==== Dataset excerpts ====
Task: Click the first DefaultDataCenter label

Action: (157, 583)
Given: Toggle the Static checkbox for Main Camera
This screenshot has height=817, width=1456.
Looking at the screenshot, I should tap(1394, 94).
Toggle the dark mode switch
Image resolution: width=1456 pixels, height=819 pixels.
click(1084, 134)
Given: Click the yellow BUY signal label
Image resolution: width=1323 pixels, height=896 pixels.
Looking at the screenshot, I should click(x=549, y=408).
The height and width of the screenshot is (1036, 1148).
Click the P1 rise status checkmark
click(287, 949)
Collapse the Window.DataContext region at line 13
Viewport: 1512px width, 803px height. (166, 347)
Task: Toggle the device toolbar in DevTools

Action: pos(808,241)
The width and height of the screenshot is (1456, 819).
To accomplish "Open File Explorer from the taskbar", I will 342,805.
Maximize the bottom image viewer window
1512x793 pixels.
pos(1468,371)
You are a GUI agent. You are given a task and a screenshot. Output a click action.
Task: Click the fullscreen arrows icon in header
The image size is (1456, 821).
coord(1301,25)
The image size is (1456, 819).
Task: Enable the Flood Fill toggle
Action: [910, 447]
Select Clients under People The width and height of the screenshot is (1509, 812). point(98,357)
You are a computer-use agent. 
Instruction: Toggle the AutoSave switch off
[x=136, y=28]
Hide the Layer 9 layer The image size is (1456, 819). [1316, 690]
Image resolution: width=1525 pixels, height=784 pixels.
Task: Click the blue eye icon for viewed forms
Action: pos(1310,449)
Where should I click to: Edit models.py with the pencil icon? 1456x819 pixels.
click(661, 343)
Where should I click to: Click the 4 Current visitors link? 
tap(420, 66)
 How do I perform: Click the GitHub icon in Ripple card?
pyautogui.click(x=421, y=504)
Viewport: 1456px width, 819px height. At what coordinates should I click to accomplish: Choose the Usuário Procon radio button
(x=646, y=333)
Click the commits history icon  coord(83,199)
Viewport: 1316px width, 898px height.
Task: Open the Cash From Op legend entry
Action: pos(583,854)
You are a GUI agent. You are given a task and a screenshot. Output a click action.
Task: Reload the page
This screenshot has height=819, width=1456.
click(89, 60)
====
- [To do]: Every line above needs to be repeated exactly as shown.

- [Solved problem]:
Task: Click the first DefaultDataCenter label

Action: (157, 583)
Given: Toggle the Static checkbox for Main Camera
This screenshot has height=817, width=1456.
Looking at the screenshot, I should tap(1394, 94).
Toggle the dark mode switch
Image resolution: width=1456 pixels, height=819 pixels.
click(1084, 134)
Given: Click the yellow BUY signal label
Image resolution: width=1323 pixels, height=896 pixels.
Looking at the screenshot, I should click(x=549, y=408).
The height and width of the screenshot is (1036, 1148).
Click the P1 rise status checkmark
click(287, 949)
Collapse the Window.DataContext region at line 13
Viewport: 1512px width, 803px height. (166, 347)
Task: Toggle the device toolbar in DevTools

Action: pos(808,241)
The width and height of the screenshot is (1456, 819).
To accomplish "Open File Explorer from the taskbar", I will 342,805.
Maximize the bottom image viewer window
1512x793 pixels.
pos(1468,371)
You are a GUI agent. You are given a task and a screenshot. Output a click action.
Task: Click the fullscreen arrows icon in header
The image size is (1456, 821).
coord(1301,25)
The image size is (1456, 819).
Task: Enable the Flood Fill toggle
Action: [910, 447]
Select Clients under People The width and height of the screenshot is (1509, 812). point(98,357)
You are a computer-use agent. 
Instruction: Toggle the AutoSave switch off
[x=136, y=28]
Hide the Layer 9 layer The image size is (1456, 819). [1316, 690]
Image resolution: width=1525 pixels, height=784 pixels.
Task: Click the blue eye icon for viewed forms
Action: pos(1310,449)
Where should I click to: Edit models.py with the pencil icon? 1456x819 pixels.
click(661, 343)
Where should I click to: Click the 4 Current visitors link? 
tap(420, 66)
 How do I perform: Click the GitHub icon in Ripple card?
pyautogui.click(x=421, y=504)
Viewport: 1456px width, 819px height. At what coordinates should I click to accomplish: Choose the Usuário Procon radio button
(x=646, y=333)
Click the commits history icon  coord(83,199)
Viewport: 1316px width, 898px height.
Task: Open the Cash From Op legend entry
Action: pos(583,854)
You are a GUI agent. You are given a task and a screenshot. Output a click action.
Task: Reload the page
This screenshot has height=819, width=1456.
click(89, 60)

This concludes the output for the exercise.